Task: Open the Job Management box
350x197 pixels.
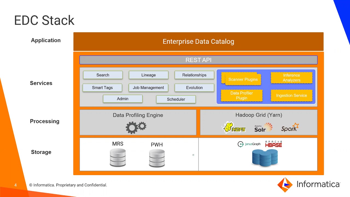Action: [148, 88]
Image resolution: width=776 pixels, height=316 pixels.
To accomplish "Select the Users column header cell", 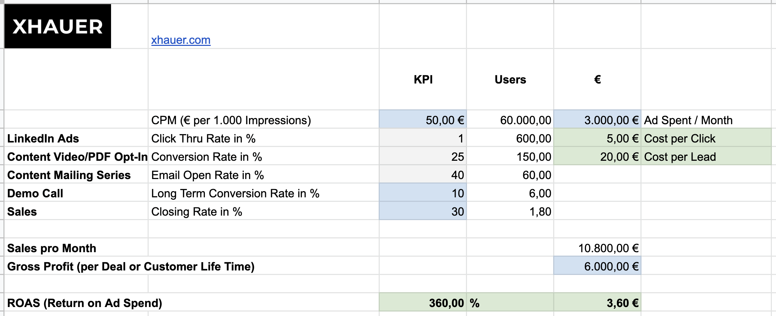I will point(510,79).
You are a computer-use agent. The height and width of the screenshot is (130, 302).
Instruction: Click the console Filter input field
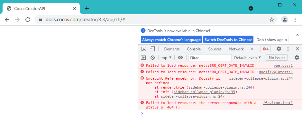pos(210,58)
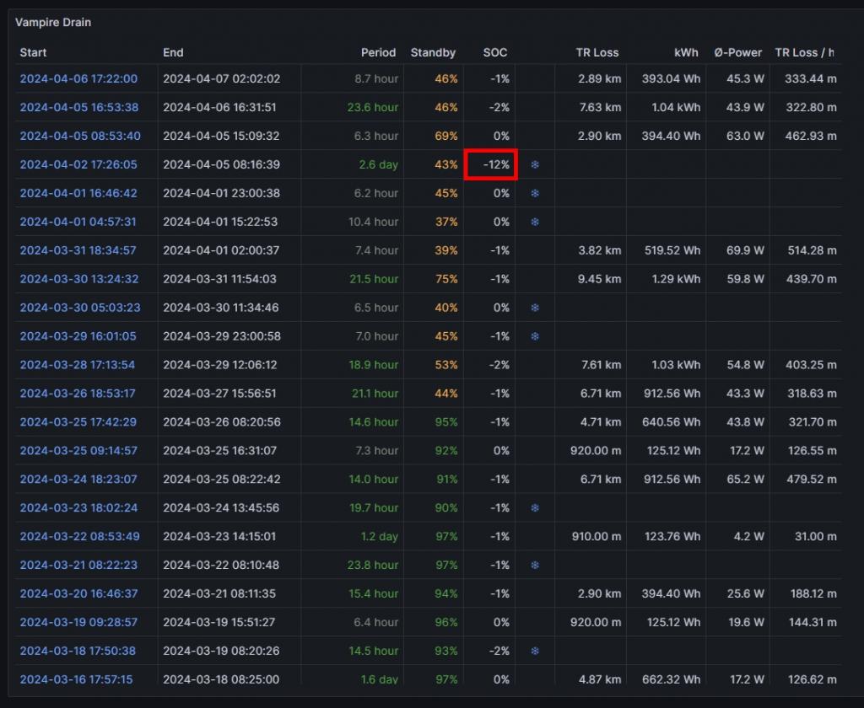
Task: Open the 2024-03-16 17:57:15 start link
Action: (76, 679)
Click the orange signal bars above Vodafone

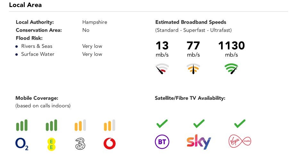110,125

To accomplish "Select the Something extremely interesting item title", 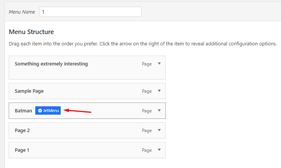I will click(x=51, y=64).
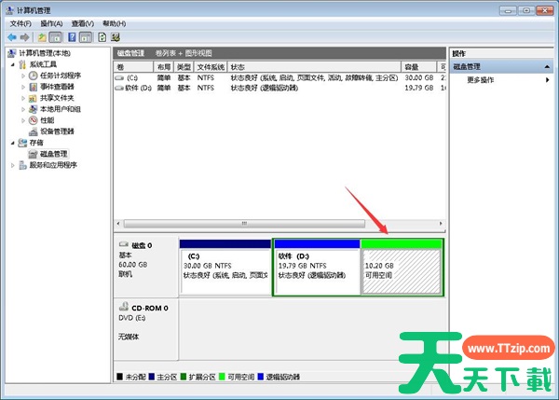Expand the 任务计划程序 node
Image resolution: width=559 pixels, height=400 pixels.
point(24,76)
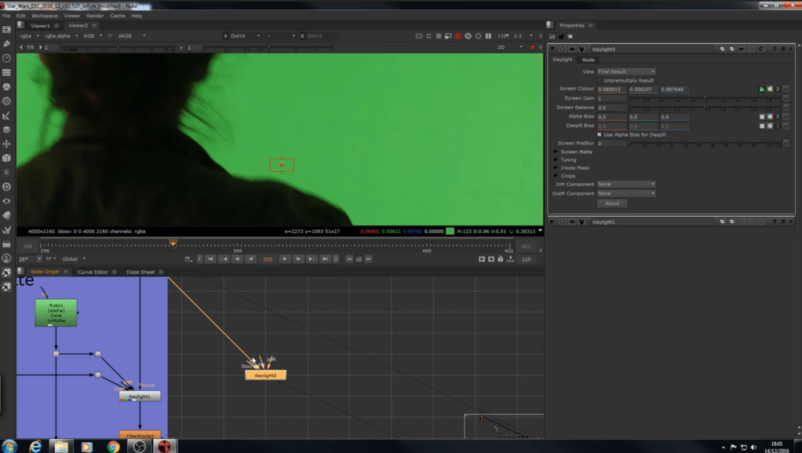Image resolution: width=802 pixels, height=453 pixels.
Task: Open the Render menu
Action: click(x=95, y=16)
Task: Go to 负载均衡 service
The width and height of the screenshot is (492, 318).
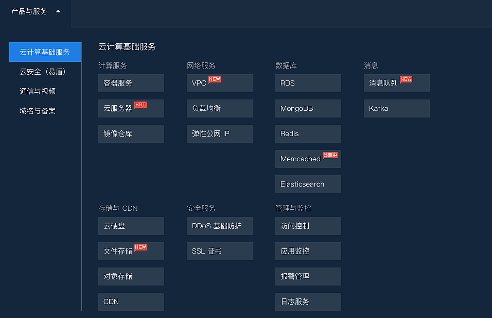Action: (x=219, y=108)
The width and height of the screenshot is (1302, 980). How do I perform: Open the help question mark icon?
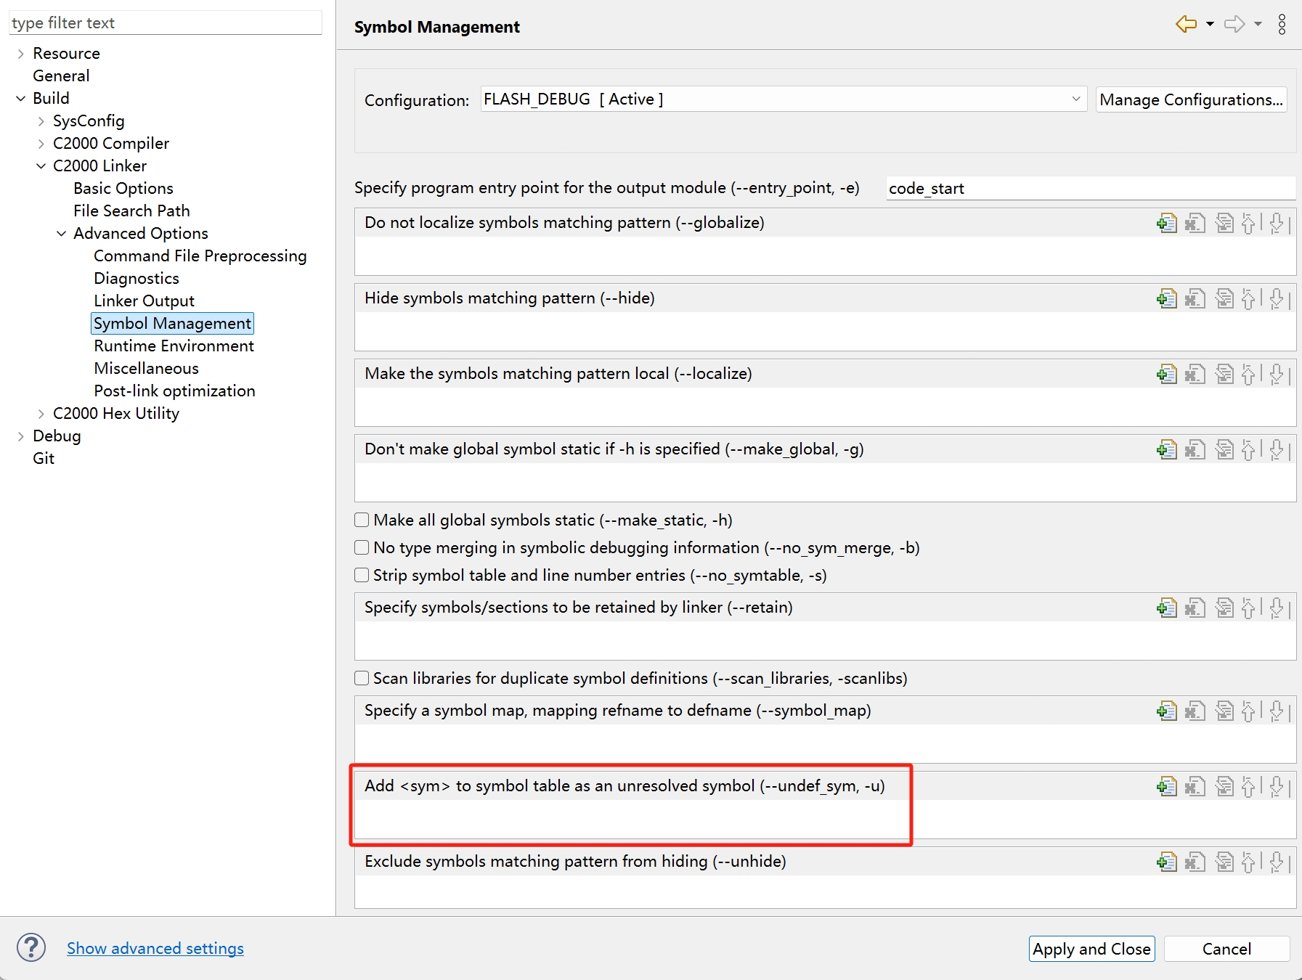coord(31,947)
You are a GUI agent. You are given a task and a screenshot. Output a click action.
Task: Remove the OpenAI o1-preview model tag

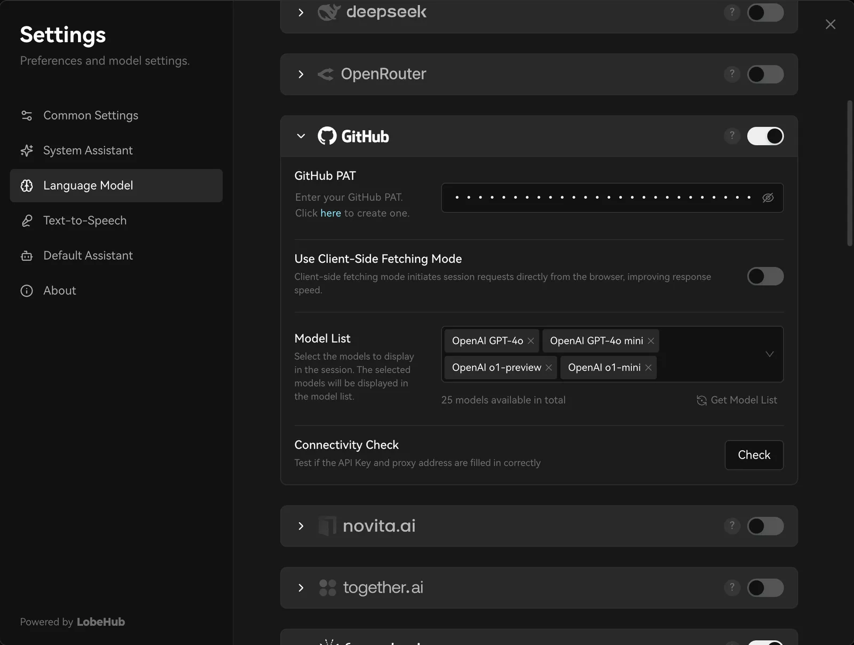pos(549,367)

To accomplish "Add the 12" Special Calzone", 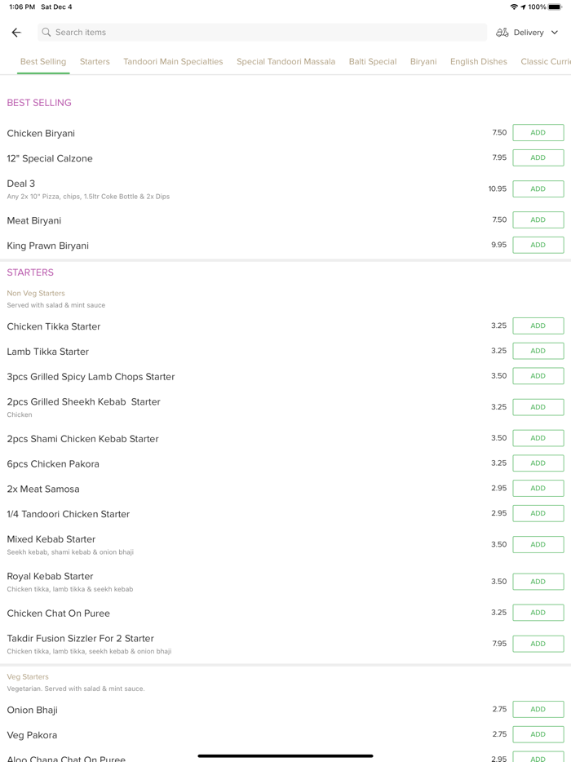I will coord(538,157).
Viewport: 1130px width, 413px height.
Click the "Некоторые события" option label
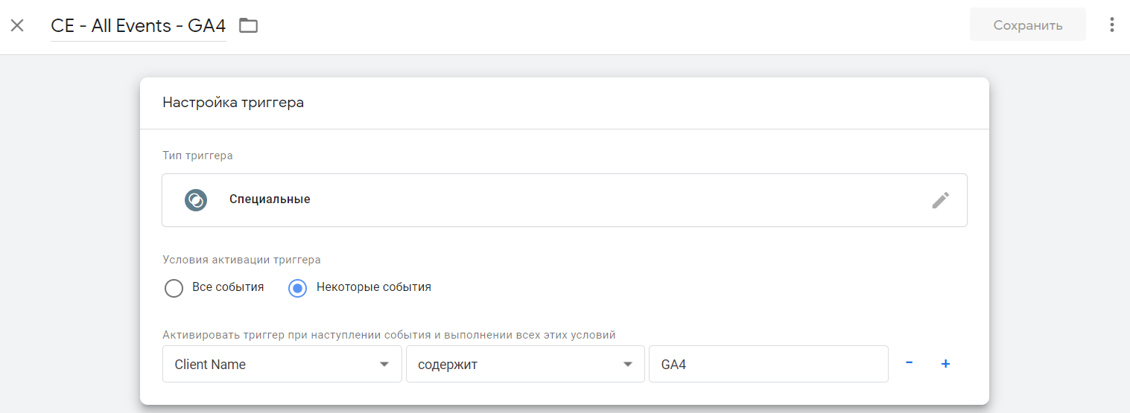(x=373, y=287)
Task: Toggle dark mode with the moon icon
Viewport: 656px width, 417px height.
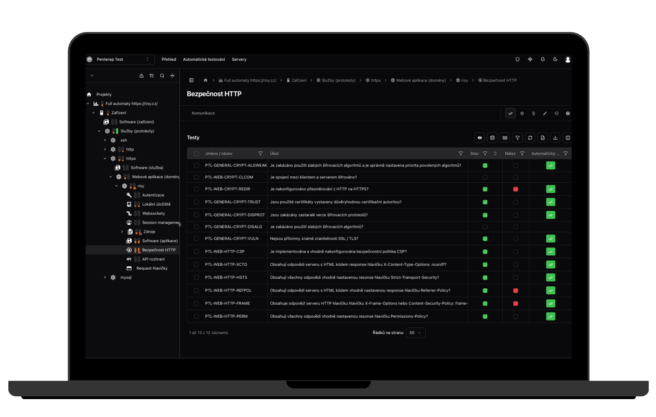Action: pos(555,59)
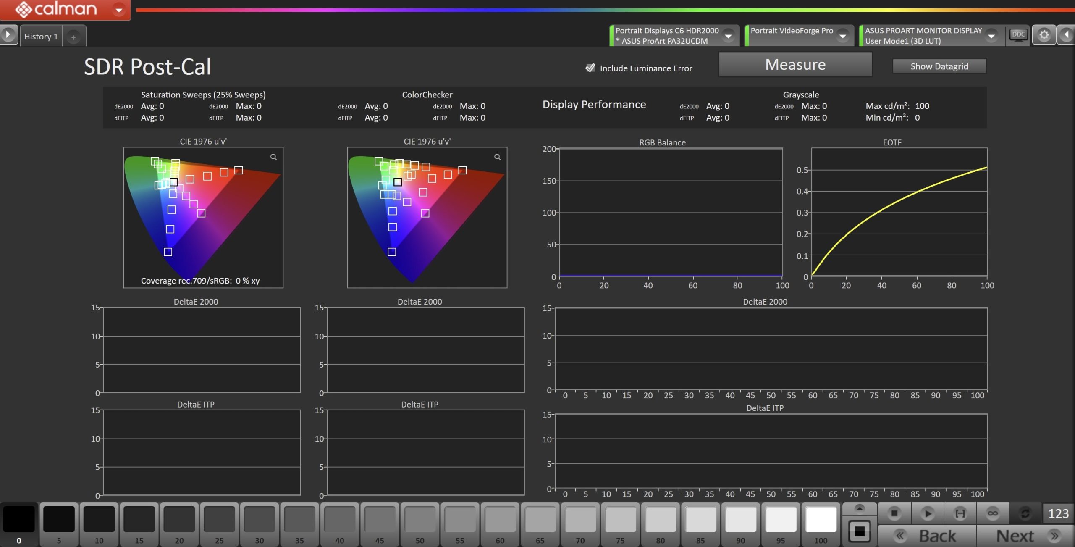Click the infinity continuous-read icon

(993, 513)
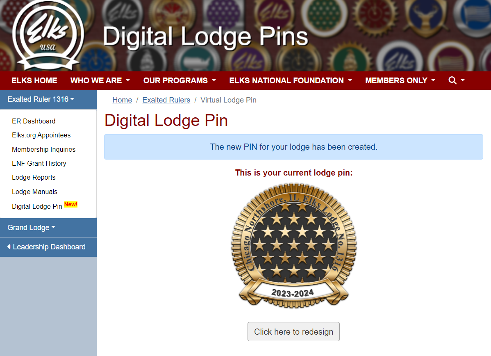Open the Members Only menu
The image size is (491, 356).
(400, 80)
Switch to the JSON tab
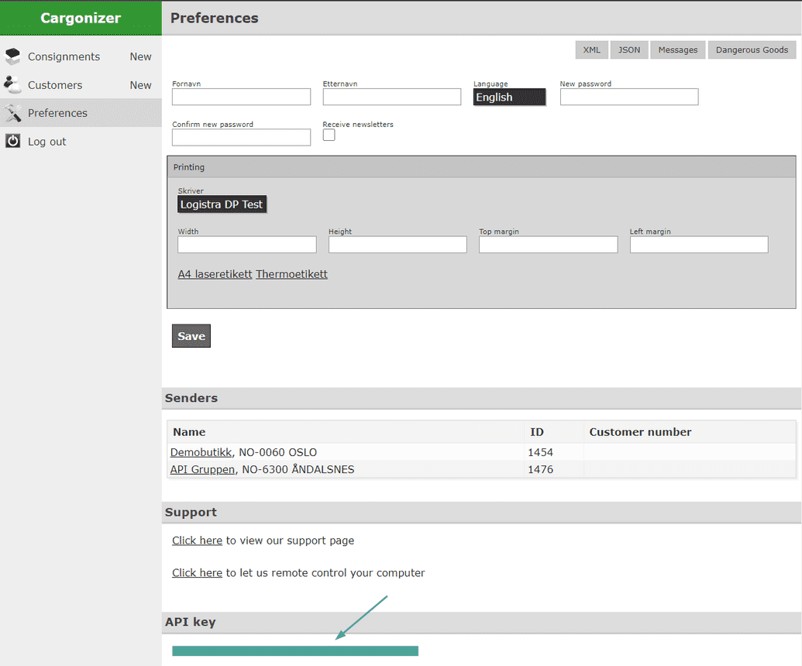The width and height of the screenshot is (802, 666). (x=629, y=50)
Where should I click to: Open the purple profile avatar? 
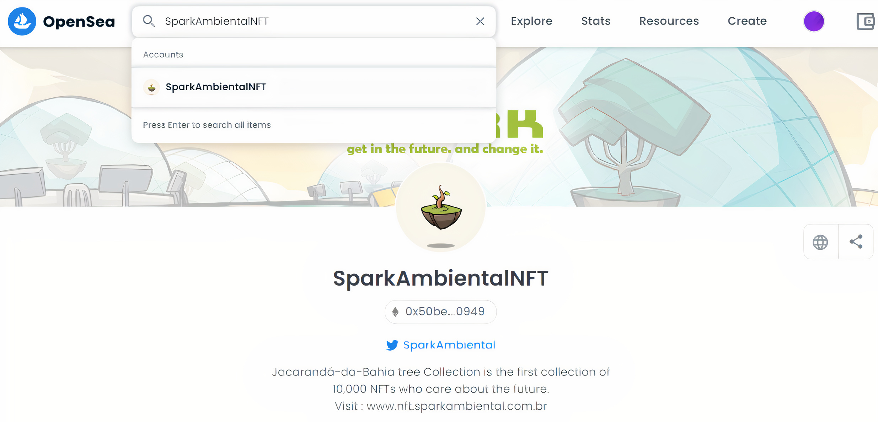tap(814, 21)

.....

■ The exercise ■
Copy everything from the line containing "Switch to the JSON tab" down to the end of the rows. Leave out the pictures.

■ Correct output ■
Switch to the JSON tab
The width and height of the screenshot is (802, 666). (x=629, y=50)
Where should I click to: Open the purple profile avatar? 
tap(814, 21)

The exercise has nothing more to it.